It is estimated that copper production will decline around 10% over the next ten years despite a 25% increase in global demand, although the total known reserves of copper have been increasing as new deposits have been discovered. In the past 10 years, they have increased from around 700 to around 850 million tonnes, while annual production has stagnated at around 20 million tonnes. Even after copper production begins to increase, it is estimated to fail to keep pace with the increasing demand.

More than half of the global copper production is concentrated in four countries: Chile, Peru, China, and DR Congo. China also controls a major share of world processing capacity – around 40%, followed by Chile, Japan, and Russia. China is expected to account for around half of all processing capacity additions in the near future, solidifying its position as the world leader in copper processing. This also gives China more power in the world market, allowing it to exercise more influence and potentially manipulate the prices. Given the instability and high Chinese influence in DR Congo, any trade conflict with China would probably affect around 50% of the world’s copper production.

Based on all of this, it is necessary to develop new copper production projects to counter the expected decline in production output of current operations and to meet the expected increase in demand due to the broad adoption of green technologies and renewable energy. Part of this will have to be achieved through improved recycling and conservation, while we will also have to rely on new technologies to reduce the copper usage of current technologies. In addition, modern technologies like aerial and satellite surveys, computer models, and geographic information systems allow more effective discovery of copper deposits, allowing greater possibilities to ramp up production and develop the most cost-effective deposits available.

Copper is a foundational mineral for every economy – the entire electric grid infrastructure is built out of copper. Therefore, stable supply and resilience against market shock is a necessity for Western economies in a situation where China controls around 40% of the world’s processing capacity. Similar to other minerals, expansion of domestic processing capacity is a vital measure to secure sustainable long-term economic development and implementation of climate change mitigation strategy. Copper reserves in fragile/corrupted countries: DR Congo (20 million t), Zambia (20 million t), China (27 million t), Indonesia (26 million t) (IISD, 2018)

Graphite

Graphite is a novel conductor material that has been one of the hallmarks of 21st-century technology. It is an allotrope of carbon, an excellent conductor of heat and electricity, and extremely high strength. It is most widely used in lithium-ion batteries. It is expected that the demand for graphite could increase 5 to 7 times over the next decade due to a surge in the use of electric vehicles and the corresponding need for rechargeable batteries.

The world’s largest graphite producer is China, with over 800,000 tonnes, followed by Brazil (~70,000 t), Mozambique (~30,000 t), Russia (27,000 t), Ukraine (17,000 t), Norway (13,000 t), and Canada (~9,000 t). This shows that China currently accounts for nearly 80% of the world’s production, while much of the remaining capacity is located in countries with low stability and local conflicts (Mozambique, Russia, and Ukraine).
▬▬▬▬▬▬
## The request
Continue the passage on copper and graphite supply, starting right after its last sentence about China's share of world graphite production.
▬▬▬▬▬▬
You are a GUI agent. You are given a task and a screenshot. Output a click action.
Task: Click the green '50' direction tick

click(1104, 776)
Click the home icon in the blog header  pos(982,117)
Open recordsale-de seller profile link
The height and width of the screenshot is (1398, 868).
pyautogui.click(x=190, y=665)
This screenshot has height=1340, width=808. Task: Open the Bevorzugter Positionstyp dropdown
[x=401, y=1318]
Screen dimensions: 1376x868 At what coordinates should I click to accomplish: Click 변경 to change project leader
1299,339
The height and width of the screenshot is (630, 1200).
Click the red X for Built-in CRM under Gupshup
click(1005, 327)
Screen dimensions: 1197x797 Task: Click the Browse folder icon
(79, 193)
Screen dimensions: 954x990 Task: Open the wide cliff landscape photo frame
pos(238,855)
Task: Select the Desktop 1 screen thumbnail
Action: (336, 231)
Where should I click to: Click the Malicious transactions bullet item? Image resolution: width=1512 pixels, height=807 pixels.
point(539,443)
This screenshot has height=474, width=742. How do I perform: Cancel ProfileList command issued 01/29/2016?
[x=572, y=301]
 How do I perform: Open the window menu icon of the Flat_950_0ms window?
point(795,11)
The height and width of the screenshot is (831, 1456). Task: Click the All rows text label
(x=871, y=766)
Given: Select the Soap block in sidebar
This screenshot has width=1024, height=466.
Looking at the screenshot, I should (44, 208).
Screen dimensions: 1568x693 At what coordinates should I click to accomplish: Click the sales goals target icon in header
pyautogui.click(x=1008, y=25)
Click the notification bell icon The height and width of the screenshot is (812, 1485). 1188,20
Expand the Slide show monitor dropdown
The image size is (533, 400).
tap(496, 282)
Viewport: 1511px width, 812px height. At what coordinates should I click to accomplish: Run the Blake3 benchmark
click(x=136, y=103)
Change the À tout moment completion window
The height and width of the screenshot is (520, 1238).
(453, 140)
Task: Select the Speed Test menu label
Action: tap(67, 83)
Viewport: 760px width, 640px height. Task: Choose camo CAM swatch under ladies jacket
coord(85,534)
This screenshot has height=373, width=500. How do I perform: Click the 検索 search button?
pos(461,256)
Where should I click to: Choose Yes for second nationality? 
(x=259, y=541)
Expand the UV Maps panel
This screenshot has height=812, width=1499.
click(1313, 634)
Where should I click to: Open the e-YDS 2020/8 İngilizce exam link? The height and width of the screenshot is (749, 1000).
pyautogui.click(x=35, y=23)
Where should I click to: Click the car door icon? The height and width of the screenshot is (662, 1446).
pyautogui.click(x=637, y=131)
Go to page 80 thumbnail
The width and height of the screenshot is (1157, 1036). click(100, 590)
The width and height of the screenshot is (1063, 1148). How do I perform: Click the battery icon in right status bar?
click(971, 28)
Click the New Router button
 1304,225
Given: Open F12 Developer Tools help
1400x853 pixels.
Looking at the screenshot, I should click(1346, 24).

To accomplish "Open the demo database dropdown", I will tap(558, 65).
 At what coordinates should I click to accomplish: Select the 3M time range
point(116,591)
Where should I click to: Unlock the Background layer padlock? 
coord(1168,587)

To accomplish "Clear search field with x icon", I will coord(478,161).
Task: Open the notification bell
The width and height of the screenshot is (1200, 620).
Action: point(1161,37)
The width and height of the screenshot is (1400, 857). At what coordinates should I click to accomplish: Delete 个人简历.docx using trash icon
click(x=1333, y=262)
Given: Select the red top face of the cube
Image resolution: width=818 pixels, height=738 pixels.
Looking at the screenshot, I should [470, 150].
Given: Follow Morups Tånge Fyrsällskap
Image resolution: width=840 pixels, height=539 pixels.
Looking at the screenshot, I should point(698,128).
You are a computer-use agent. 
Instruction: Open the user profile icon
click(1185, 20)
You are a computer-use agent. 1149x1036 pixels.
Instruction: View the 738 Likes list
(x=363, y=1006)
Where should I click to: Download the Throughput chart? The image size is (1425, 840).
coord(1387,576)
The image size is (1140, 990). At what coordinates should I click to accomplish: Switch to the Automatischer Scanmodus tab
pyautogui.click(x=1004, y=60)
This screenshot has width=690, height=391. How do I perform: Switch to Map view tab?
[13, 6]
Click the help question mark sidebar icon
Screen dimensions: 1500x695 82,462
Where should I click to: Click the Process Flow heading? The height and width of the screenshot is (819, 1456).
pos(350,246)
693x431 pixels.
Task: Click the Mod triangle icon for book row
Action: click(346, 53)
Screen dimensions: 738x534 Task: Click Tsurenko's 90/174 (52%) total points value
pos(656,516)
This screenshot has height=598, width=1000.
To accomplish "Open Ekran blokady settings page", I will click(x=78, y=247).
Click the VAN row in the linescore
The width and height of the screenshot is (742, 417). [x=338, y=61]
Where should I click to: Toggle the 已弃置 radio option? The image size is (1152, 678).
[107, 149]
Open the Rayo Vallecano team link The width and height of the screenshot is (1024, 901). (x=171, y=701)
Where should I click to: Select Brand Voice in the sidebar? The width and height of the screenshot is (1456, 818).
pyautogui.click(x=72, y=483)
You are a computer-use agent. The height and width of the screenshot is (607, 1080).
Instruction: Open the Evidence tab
▬▬▬▬▬▬
## The result
Given the importance of graphite in green energy storage technologies, especially in EV batteries, this creates a large strategic risk for Western countries, which are essentially dependent on the Chinese supply of graphite. Since countries like Turkey and Brazil control significant graphite reserves, which have not been fully developed, Western countries should be looking to these regions to secure alternative sources of graphite. This would provide market stability, additional production capacities in the face of increasing demand (due to increased production of electric vehicles), and protect against potential market manipulation by China.

In addition, this would provide the necessary resource for the automotive industry and a vital component of a climate change mitigation strategy. Graphite reserves in fragile/corrupt countries: Turkey (90 million t), Brazil (70 million t), China (55 million t), Tanzania (17 million t), Mozambique (17 million t), Madagascar (1.6 million t) (IISD, 2018)

Zinc

Zinc is a material that is already widely used in industry, and its application in green technology is mostly in batteries and wind and solar power generation. This relatively wide use makes it key to the expansion of the use of green technologies and climate change mitigation.

Its annual production is around 13 million tonnes, with China being the largest producer with around 4.5 million tonnes. However, it is relatively widely available, with 25% of the global production coming from Australia, the United States, Mexico, Canada, and Sweden. Another 10% of global output is produced by Peru, making zinc one of the materials with low strategic risk when it comes to country instability or armed or trade conflicts. Even though the US has significant domestic production, around 76% of its zinc consumption comes from imports – mostly from Mexico, Canada, and Peru, highlighting the overall strategic importance of zinc to the US and the world economy.

However, a relatively high percentage of zinc production is exposed to medium to high levels of climate risk, especially high water stress. Only around 43% of global zinc production is estimated to come from areas with low climate risk. On the other hand, around 25% come from areas with an extremely high risk of water stress (drought or flooding), and another 16% come from areas with high risk. Therefore, developing new production capacities needs to focus on areas with lower climate risks. This highlights the need to mitigate climate change because the advance of climate change could diminish humanity’s capacity to combat its effects by denying us the resources to do so.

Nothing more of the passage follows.